* PROBLEM DESCRIPTION
Without the pictures, write out every entry that follows exactly.

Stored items
++++++++
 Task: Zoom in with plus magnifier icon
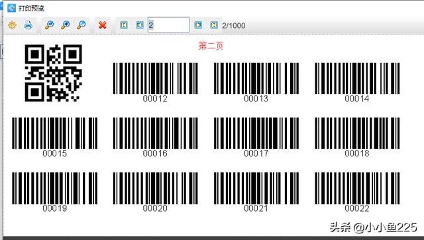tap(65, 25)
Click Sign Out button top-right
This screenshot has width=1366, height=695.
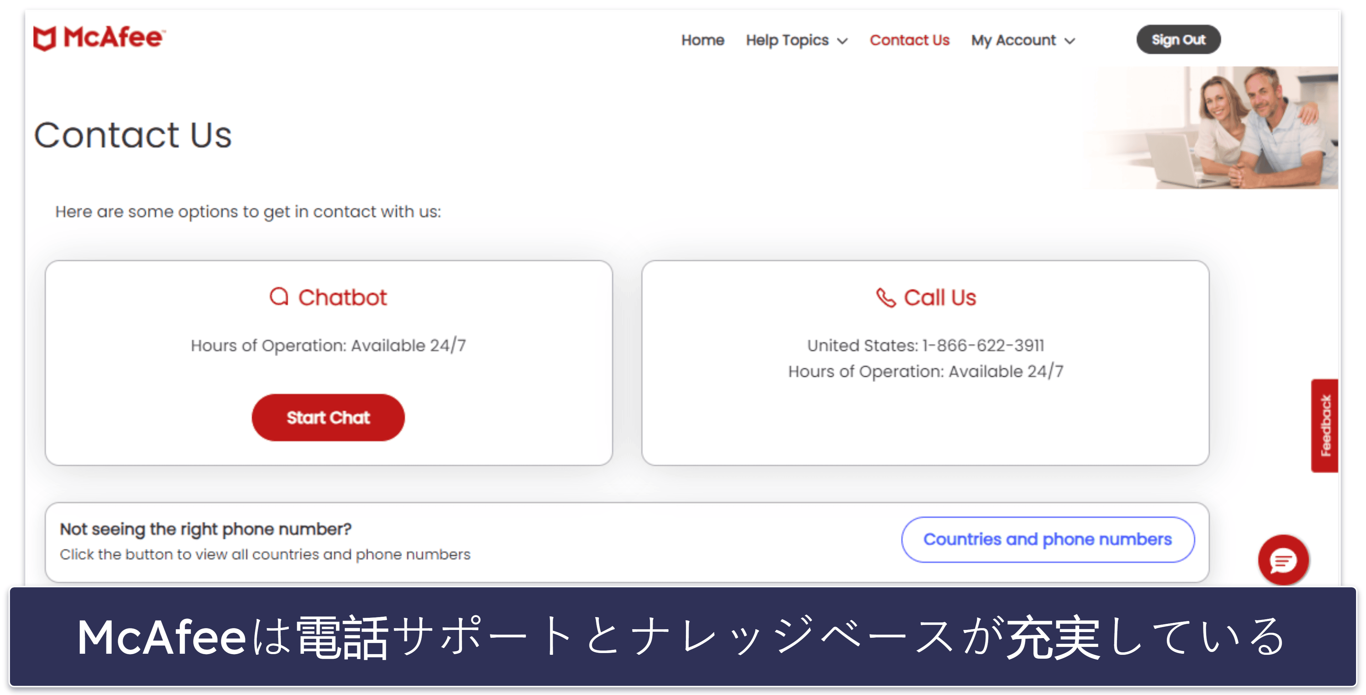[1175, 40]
++++++++
* EXERCISE ANSWER
 Task: Zoom in with plus magnifier icon
tap(65, 25)
Click Sign Out button top-right
This screenshot has width=1366, height=695.
[1175, 40]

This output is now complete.